Waargenomen op 20 of 21 juni op het noordelijk halfrond, is de zomerzonnewende de datum waarop de as van de aarde naar binnen wijst naar de zon. Als resultaat vallen de directe stralen van de zon op de Kreeftskeerkring (23,5 ° noorderbreedte) en verwarm het noordelijk halfrond efficiënter dan enig ander gebied op aarde. Dit betekent dat daar warmere temperaturen en meer daglicht worden ervaren. (Het omgekeerde geldt voor het zuidelijk halfrond, waarvan het oppervlak het verst verwijderd is van de zon.)
Op 20 of 21 december, 6 maanden na de eerste zomerdag, is de oriëntatie van de aarde totaal omgekeerd. Ondanks dat de aarde het dichtst bij de zon staat (ja, dit gebeurt in de winter - niet in de zomer), wijst zijn as nu het verst weg van de zon. Dit plaatst het noordelijk halfrond in een slechte positie voor het ontvangen van direct zonlicht, aangezien het nu zijn doel naar het Steenbokskeerkring (23,5 ° zuiderbreedte). Minder zonlicht betekent koele temperaturen en kortere daglichturen voor locaties ten noorden van de evenaar en meer warmte voor degenen die zich in het zuiden bevinden.
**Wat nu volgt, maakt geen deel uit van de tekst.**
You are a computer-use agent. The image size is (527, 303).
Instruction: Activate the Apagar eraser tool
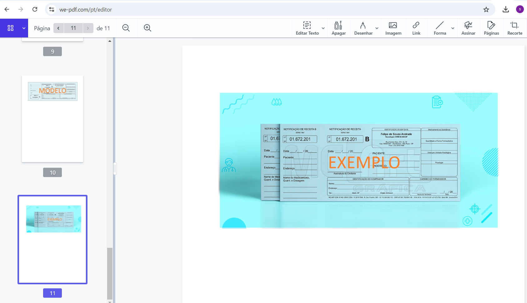(x=338, y=28)
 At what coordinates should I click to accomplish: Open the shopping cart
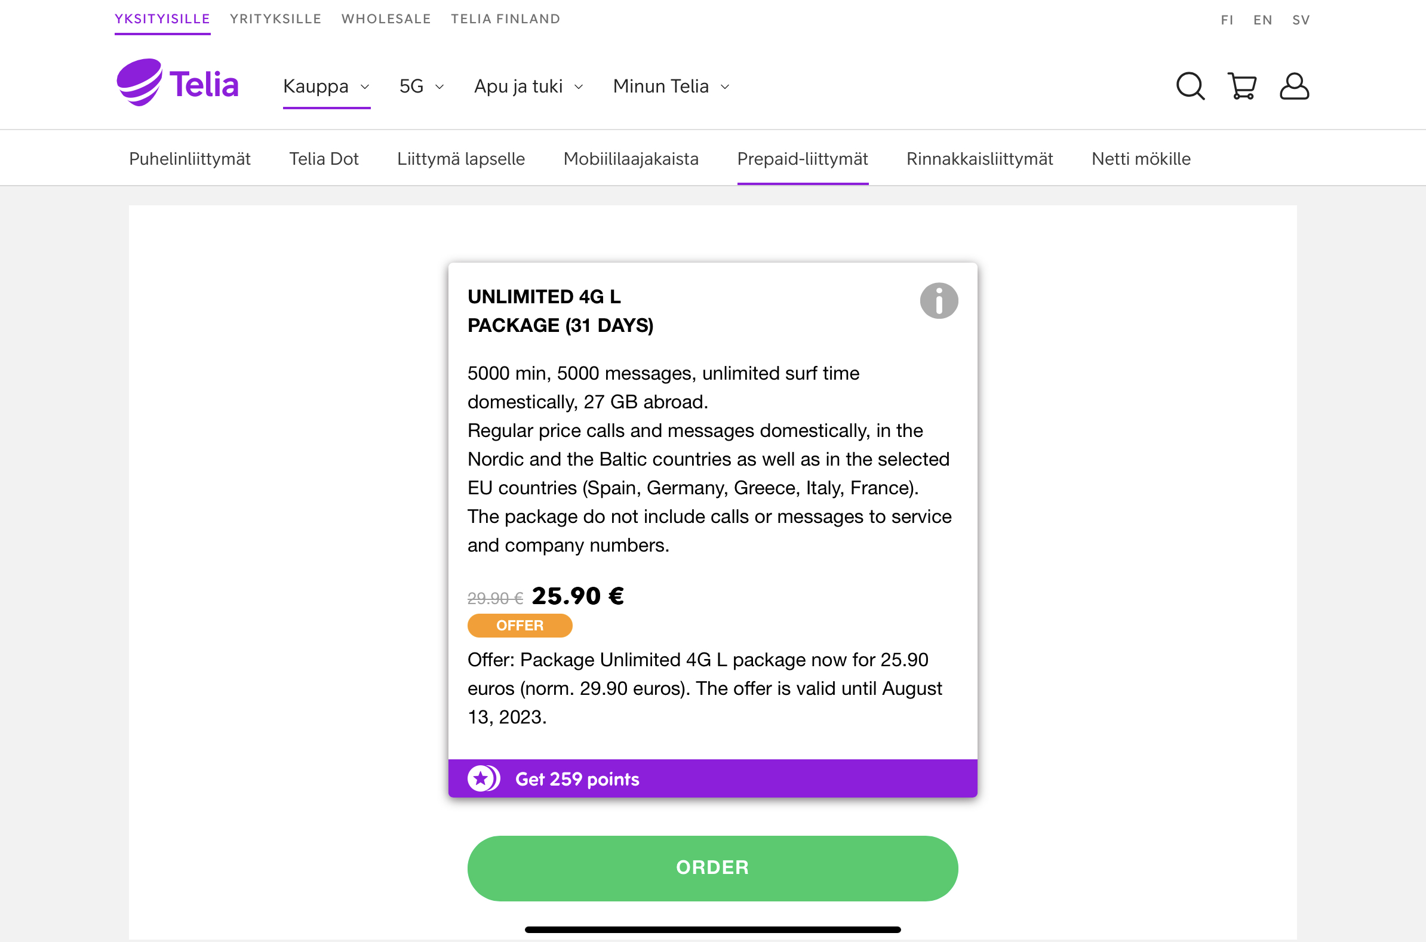coord(1242,87)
De middelpunten tussen de twee tegengestelde zonnewendes staan bekend als de equinoxen. Op beide equinox-datums vallen de directe stralen van de zon langs de evenaar (0 ° noorderbreedte) en is de as van de aarde noch naar de zon gekanteld, noch weg. Maar als de bewegingen van de aarde identiek zijn voor beide equinox-datums, waarom zijn herfst en lente dan twee verschillende seizoenen? Ze zijn anders omdat de kant van de aarde die naar de zon kijkt op elke datum anders is. De aarde reist oostwaarts rond de zon, dus op de datum van de herfstnachtevening (22/23 september) gaat het noordelijk halfrond over van direct naar indirect zonlicht (koeltemperaturen), terwijl het op de lente-equinox (20/21 maart) beweegt van een positie van indirect naar direct zonlicht (opwarming temperaturen). (Nogmaals, voor het zuidelijk halfrond geldt het tegenovergestelde.)
Maakt niet uit wat breedtegraad, is de lengte van het daglicht op deze twee dagen evenredig met de lengte van de nacht (dus de term "equinox" betekent "gelijke nacht".)
We hebben net onderzocht hoe astronomie ons onze vier seizoenen geeft. Maar hoewel astronomie de seizoenen op aarde verklaart, zijn de kalenderdata waaraan ze worden toegewezen niet altijd de meesten nauwkeurige manier om het kalenderjaar te organiseren in vier gelijke periodes van vergelijkbare temperaturen en weer. Hiervoor kijken we naar de "meteorologische seizoenen"Wanneer zijn de meteorologische seizoenen en hoe verschillen ze van" gewone "winter, lente, zomer en herfst?